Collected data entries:
__________

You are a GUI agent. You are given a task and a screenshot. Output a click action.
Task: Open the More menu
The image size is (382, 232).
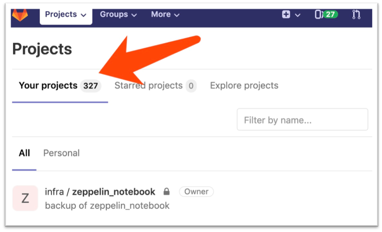165,15
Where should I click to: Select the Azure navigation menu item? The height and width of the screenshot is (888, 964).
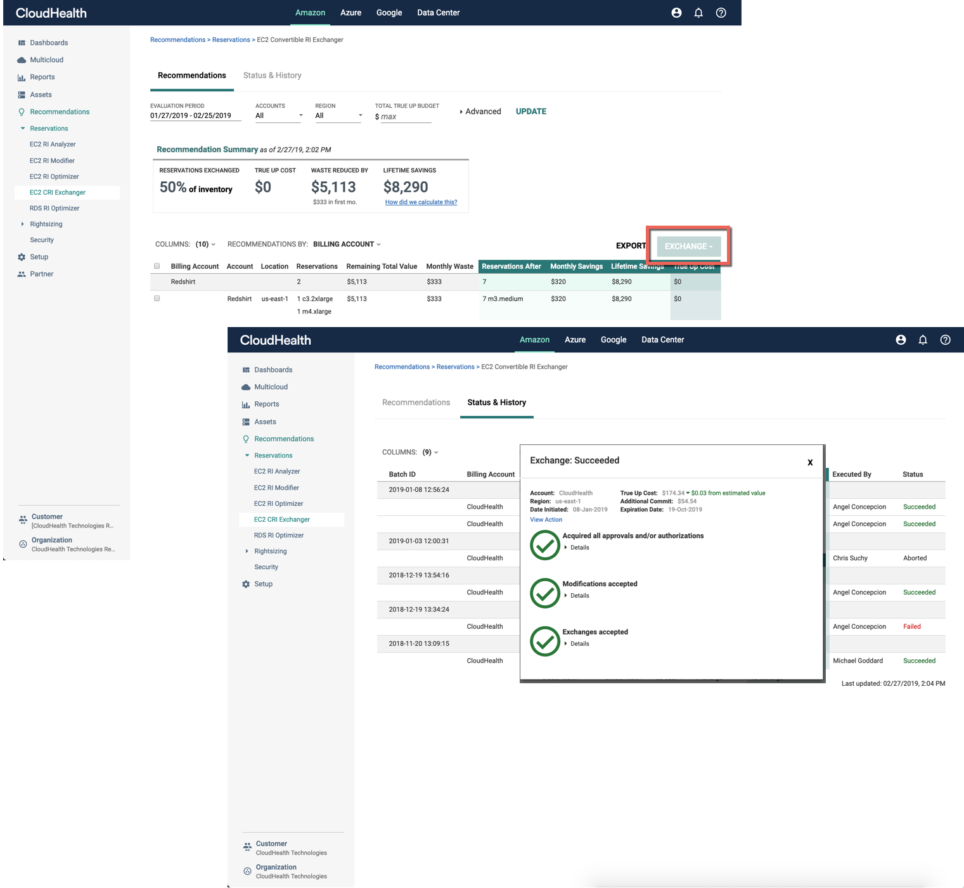click(350, 12)
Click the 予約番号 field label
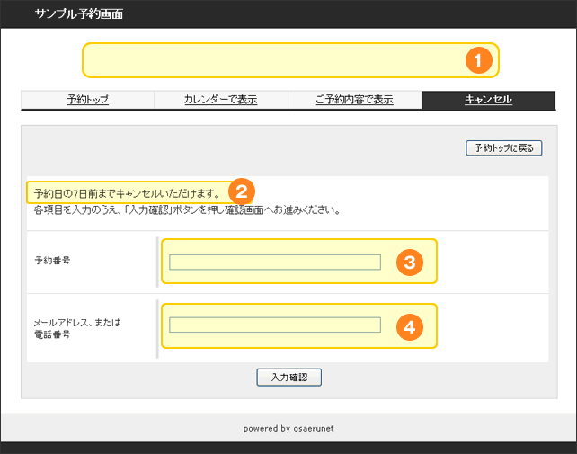This screenshot has width=577, height=454. 52,262
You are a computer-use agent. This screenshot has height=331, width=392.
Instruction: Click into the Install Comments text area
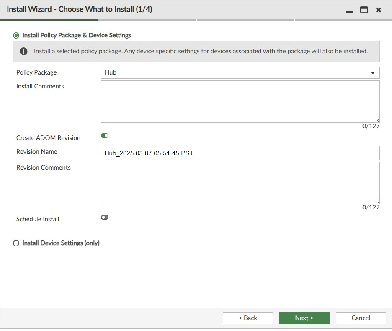[x=240, y=101]
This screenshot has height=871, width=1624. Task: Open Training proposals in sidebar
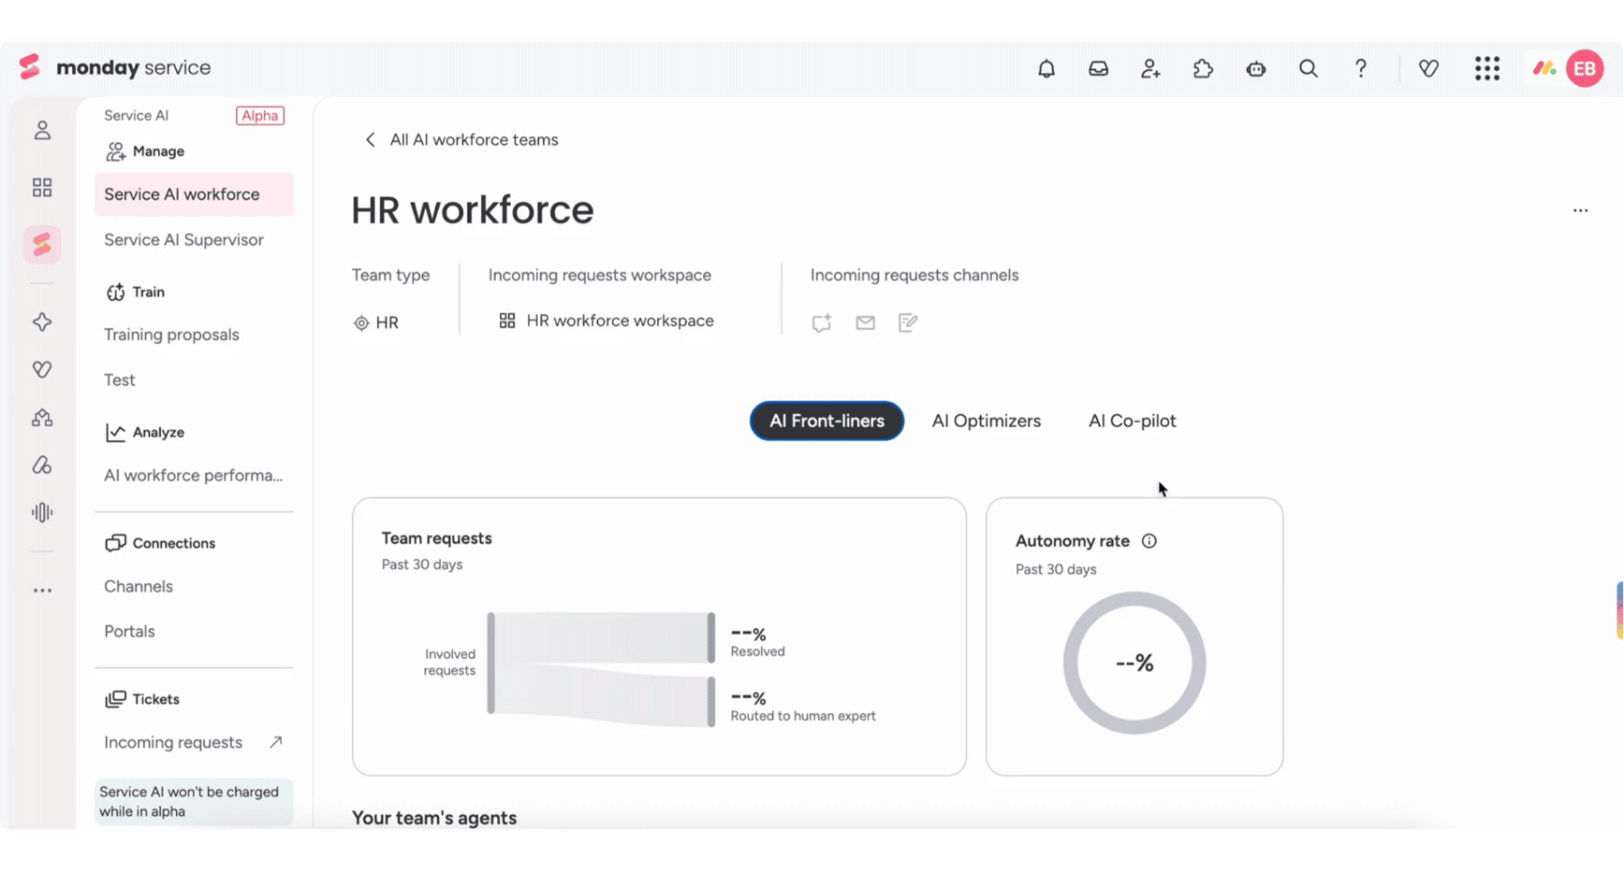pyautogui.click(x=171, y=334)
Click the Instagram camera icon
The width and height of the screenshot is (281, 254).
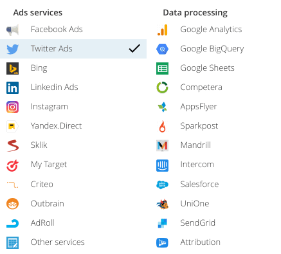[x=12, y=107]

__________

» **ASSIGNMENT**:
Only a number is wanted here: how many lines of the data hold the string "agent".

» **FINISHED TASK**:
2